Most children in depression can usually be treated successfully without hospitalization, but those teenagers in deep depression who may contemplate or attempt suicide should certainly be hospitalized.
The final paper in this symposium deals with a subject that has interested many of us - the question of "Biological Factors in Prepubertal Major Depression." Is the condition due to some physiological abnormality in the bodies of such patients or could it be of genetic origin?
The article is written by one of the primary workers in the field, Dr. Joachim Puig-Antich, Professor of Psychiatry and Chief of Child and Adolescent Psychiatry at the Western Psychiatric Institute and Clinic, Pittsburgh, Pennsylvania.

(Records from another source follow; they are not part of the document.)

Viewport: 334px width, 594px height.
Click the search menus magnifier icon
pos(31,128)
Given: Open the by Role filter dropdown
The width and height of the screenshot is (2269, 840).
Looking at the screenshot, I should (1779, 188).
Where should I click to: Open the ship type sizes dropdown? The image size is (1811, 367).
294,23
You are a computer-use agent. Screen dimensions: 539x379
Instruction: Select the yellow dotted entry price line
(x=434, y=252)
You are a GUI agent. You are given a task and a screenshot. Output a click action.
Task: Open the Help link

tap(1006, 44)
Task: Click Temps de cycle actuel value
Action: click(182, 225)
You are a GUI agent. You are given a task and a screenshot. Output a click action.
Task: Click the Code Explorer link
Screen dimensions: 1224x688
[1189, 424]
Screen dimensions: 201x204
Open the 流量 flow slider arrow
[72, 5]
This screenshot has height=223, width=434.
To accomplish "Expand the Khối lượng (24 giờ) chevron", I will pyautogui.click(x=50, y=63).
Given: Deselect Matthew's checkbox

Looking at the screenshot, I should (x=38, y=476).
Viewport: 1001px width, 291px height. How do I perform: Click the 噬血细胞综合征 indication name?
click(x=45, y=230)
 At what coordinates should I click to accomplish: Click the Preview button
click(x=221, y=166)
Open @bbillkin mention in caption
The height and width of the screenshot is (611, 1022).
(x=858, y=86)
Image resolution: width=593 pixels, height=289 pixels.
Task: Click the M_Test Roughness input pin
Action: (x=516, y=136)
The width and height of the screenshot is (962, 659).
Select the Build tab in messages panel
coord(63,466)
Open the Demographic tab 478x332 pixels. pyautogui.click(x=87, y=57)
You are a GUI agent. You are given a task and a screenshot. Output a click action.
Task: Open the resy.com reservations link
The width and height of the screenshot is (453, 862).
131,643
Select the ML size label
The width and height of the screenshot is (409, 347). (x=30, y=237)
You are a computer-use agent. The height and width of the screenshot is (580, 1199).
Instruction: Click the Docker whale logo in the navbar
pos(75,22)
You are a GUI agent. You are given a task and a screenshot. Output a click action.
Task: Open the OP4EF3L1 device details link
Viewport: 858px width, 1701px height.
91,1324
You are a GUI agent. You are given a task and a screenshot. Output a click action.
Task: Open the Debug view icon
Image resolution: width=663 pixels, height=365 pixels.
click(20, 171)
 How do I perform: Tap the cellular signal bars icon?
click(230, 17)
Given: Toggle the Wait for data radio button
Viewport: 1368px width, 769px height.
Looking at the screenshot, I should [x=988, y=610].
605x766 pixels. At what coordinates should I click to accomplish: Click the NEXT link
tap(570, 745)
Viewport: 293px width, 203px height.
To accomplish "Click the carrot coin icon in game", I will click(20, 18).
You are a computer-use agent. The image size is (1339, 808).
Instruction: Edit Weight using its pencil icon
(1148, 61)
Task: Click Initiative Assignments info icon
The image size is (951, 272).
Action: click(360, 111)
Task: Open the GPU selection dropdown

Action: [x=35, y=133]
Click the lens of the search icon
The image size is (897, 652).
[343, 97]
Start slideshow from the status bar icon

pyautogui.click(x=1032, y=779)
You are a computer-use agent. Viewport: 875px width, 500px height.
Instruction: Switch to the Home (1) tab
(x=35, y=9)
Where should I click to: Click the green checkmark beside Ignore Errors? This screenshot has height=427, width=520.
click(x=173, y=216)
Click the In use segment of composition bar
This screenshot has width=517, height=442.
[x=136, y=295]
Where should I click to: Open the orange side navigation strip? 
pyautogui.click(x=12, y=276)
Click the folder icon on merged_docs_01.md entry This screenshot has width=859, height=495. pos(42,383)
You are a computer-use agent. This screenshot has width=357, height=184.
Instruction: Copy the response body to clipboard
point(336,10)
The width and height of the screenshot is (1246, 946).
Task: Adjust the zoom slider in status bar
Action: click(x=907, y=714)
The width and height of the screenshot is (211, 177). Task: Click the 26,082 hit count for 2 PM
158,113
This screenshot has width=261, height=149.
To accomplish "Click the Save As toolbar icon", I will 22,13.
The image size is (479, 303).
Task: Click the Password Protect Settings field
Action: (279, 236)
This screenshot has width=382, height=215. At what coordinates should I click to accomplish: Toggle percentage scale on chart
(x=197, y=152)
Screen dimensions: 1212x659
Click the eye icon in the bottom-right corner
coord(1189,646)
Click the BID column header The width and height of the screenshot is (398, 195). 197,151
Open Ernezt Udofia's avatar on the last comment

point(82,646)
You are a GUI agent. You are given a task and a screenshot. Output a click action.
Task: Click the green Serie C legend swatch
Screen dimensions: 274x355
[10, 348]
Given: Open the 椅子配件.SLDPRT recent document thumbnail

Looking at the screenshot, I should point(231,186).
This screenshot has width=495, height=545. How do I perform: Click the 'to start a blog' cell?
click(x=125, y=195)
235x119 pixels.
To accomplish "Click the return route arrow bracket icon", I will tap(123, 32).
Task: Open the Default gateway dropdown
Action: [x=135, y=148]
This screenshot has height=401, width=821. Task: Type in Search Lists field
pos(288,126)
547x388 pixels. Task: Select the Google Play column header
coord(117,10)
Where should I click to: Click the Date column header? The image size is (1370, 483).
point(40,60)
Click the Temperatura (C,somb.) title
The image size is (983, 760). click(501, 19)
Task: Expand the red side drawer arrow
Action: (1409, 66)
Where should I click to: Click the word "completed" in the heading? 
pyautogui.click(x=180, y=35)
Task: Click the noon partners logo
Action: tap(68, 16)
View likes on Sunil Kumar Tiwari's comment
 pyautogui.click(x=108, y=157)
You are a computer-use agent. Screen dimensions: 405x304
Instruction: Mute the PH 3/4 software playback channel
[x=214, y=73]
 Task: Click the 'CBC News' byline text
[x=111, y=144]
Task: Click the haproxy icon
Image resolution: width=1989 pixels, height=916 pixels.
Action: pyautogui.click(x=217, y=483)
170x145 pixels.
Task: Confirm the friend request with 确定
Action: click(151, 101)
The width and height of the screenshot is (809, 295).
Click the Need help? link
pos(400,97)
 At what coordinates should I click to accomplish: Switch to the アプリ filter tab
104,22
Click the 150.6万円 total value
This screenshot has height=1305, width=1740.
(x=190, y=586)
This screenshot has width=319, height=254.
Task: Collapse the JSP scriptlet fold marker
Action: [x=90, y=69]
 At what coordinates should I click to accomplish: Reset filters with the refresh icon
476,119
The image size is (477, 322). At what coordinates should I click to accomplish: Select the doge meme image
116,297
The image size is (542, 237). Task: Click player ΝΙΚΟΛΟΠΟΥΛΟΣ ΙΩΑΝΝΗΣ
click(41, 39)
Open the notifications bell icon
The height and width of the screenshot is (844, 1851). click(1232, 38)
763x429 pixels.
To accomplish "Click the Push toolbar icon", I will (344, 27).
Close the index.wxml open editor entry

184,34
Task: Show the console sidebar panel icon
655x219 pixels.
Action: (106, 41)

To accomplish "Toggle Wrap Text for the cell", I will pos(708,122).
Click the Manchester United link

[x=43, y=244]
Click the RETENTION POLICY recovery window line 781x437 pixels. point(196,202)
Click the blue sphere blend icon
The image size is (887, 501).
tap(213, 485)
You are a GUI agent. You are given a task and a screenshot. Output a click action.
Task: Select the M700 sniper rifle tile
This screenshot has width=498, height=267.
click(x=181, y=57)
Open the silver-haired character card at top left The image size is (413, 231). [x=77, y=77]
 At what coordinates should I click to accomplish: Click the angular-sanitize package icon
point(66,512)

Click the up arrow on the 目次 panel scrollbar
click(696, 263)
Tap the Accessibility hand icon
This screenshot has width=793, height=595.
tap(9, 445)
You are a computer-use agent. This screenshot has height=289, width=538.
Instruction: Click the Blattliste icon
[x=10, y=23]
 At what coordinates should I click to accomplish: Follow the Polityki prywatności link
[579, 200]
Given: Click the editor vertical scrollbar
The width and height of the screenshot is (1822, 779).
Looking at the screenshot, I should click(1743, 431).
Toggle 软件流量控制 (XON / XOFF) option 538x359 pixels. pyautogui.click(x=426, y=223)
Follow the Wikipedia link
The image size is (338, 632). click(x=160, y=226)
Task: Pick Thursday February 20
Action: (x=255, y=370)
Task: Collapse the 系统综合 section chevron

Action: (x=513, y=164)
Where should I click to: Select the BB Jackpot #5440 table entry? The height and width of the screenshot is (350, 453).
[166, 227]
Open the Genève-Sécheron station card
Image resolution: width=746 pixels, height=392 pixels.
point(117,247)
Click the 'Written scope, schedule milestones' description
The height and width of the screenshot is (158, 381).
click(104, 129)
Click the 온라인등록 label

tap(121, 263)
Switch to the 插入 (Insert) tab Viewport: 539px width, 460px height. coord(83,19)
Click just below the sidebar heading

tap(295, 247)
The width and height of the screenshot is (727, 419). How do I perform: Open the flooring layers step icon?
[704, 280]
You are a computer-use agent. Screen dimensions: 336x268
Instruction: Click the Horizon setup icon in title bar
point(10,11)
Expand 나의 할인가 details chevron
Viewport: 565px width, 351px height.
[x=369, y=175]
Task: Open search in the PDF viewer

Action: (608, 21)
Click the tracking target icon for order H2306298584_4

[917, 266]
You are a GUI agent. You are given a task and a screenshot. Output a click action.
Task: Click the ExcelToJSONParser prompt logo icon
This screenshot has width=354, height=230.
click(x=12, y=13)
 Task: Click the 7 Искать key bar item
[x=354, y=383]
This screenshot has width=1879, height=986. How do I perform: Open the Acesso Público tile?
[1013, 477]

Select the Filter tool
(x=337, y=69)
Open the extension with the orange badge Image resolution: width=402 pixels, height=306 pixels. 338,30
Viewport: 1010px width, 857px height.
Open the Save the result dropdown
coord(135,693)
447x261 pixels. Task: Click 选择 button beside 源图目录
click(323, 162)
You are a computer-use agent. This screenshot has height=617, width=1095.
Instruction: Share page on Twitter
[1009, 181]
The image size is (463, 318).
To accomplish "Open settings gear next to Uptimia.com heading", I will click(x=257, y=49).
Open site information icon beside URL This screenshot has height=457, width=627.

Dr. Puig-Antich brings out certain important facts at the outset of his paper. He points out that children and adolescents with major depressive disorders come from biological families with high rates of mental illness among their adult relatives. He also notes that if both parents have suffered from a mental disorder the morbid risk for their children is quadrupled. Is this a genetic condition or is there some familial biological dysfunction?
This question is carefully discussed and some interesting facts are stated, such as the fact that during an episode of a major depression, prepubertal children secrete significantly more growth hormone during sleep than normal children or those with non-depressive emotional disorders.
He presents many scientific studies to date, with the realization that there is great potential in future studies. This is an interesting scientific article and concludes with an excellent bibliography.